You are a man – or any sort of human for that matter – who has chosen to stay clear of the meat-lover’s pizza, the macho-man’s tri-tip meal of the victorious, or the latest “kill” presented upon the platter of champions.
You are a vegetarian… and yet you still belong to the tribe of “Lazy Dudes.”
What are you to do when you want to grab a quick meal and yet be faithful for a meat-free diet? Here are some tips.
- Mexican Food – The Del Taco and Taco Bell locales can get you a decent burrito with all the fixens, though I would stay away from the sour cream. Rubios as well can get you in and out pretty quickly with some tasty bean and cheese and chips. And then the other more culturally legit places like Santana’s offers an awesome potato taco with guacamole. Ask for “mucho” potatoes for best results.
- Plant Power – This is an actual fast food vegan place in California that offers “chicken” caesar wrap, a holy guacamole burger and “chicken” tenders. A bit pricey but it’s still good food that even your most carnivorous friend will have to admit tastes pretty damn good.
- Pizza Places – Black olives and mushrooms never hurt anyone. And if you can handle the cheese, go for it. But check with your large and small intestines first. Or afterwards.
- Pasta Places – At least in San Diego there are some fast-food pasta places, such as Pastalini. You can browse the toppings and choose three to accompany your pasta of choice. Even gluten free. I know I know. Gluten-free sounds girly-man weak, but for some men, they do have to listen to the bitching of their pissed-off colons.
- Sandwich Places – A veggie sandwich sounds pretty boring. And it IS. Unless you find one with one of those veggie patties. A hefty meal. And what about Subway? Pass it by – they still might have some of that leftover bread made of yoga mats.
- Chinese Food – Or as my Asian friend Eric Louie calls it: “Food.” (Yeah, I stole that joke). There are plenty of Chinese places around. Just make sure they don’t add in the ole energy-zapper MSG. Though mostly outdated, not even a meat eater would want this evilhood that renders the consumer completely lifeless upon the living room floor.
- Starbucks – There is some quick bites here. Example: The Impossible™ Breakfast Sandwich, Potato, Cheddar & Chive Bakes, Tomato & Mozzarella on Focaccia, and Egg, Pesto & Mozzarella Sandwich. And while you’re at it, grab a chocolate cake pop as a treat. Why the hell not?
- Smoothie Places – Nektar and Jamba Juice are two examples of places that can provide smoothies – good for a taste bud and a body as well.
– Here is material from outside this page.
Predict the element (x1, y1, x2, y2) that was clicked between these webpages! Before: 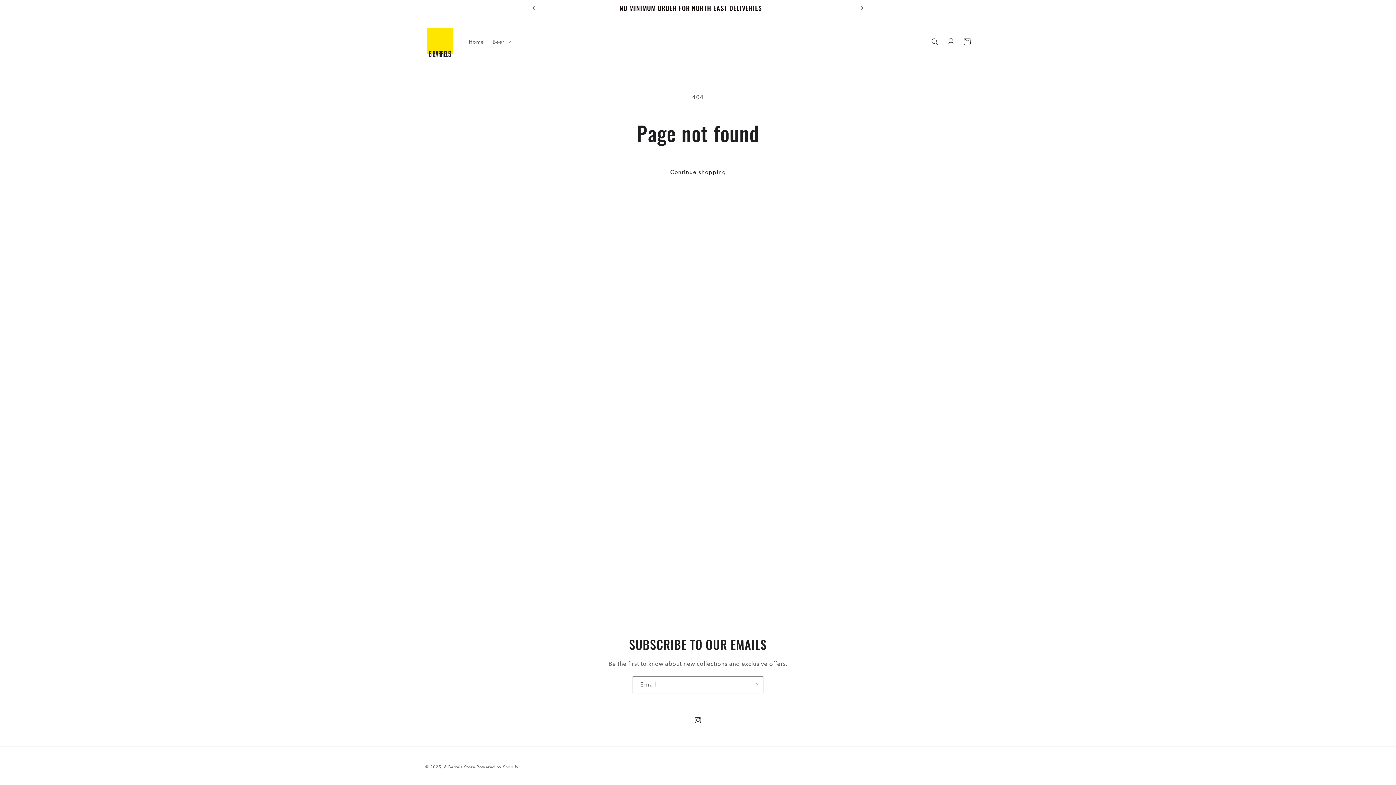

Get a veggie type smoothie if the word “fruity” brings up too many negative connotations.
- Open a Can – Soup can be fast food, but only if you have a stove, a pot and a can opener. If you do, this may take very little “menswork” to get the job done.
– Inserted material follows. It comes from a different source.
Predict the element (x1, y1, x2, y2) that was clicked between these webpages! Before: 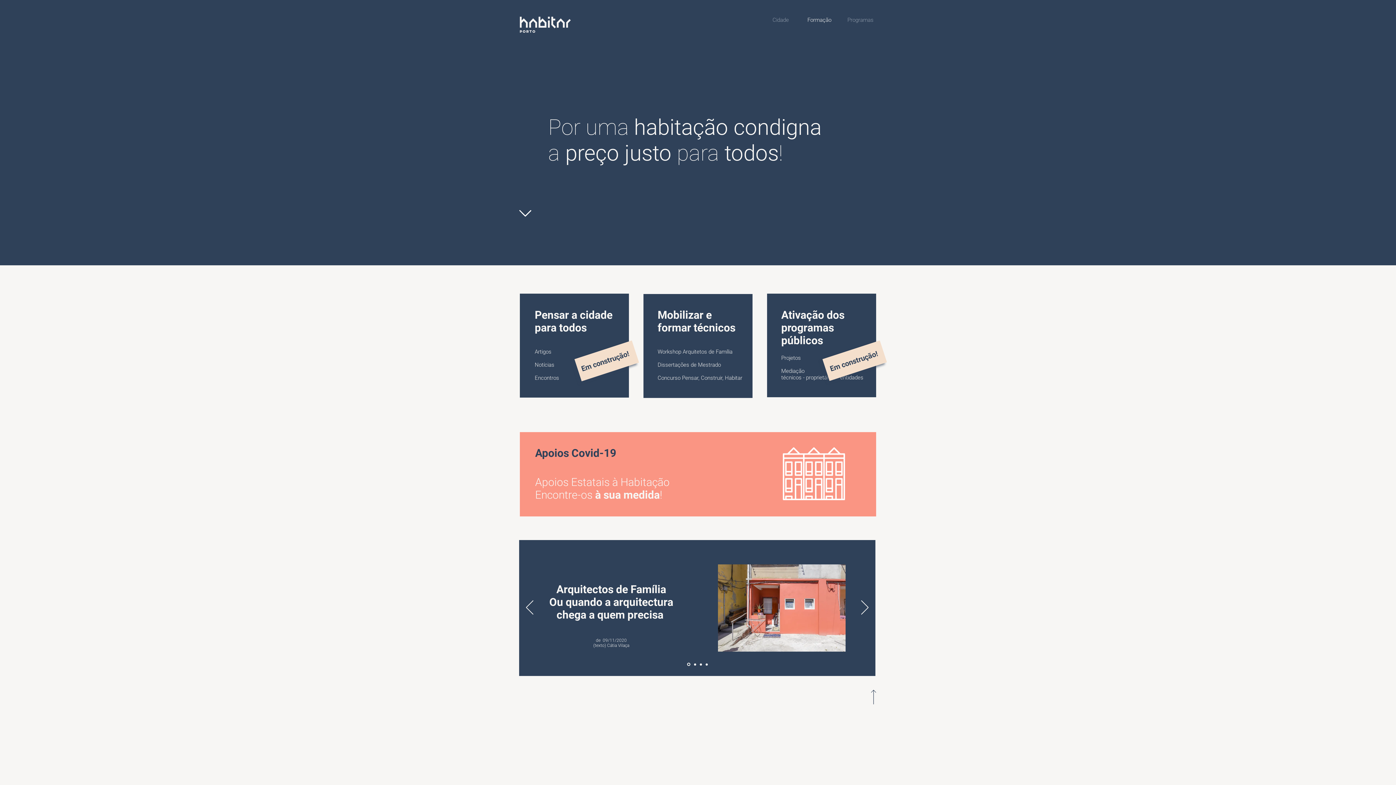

- Bonus Tip: Stay clear from lame wannabe healthy locales such as Chipotle. They may say they can make something vegetarian, but the unconscious high school dimwits here are just sloppy enough to drag some meat from the nearby bins of beef into your bowl. And they do that 100 percent of the time. Forget it.
So there you go. There are plenty more ideas if you have the drive to do an Internet search. There are always answers – even for men looking for fast food of the vegetarian variety.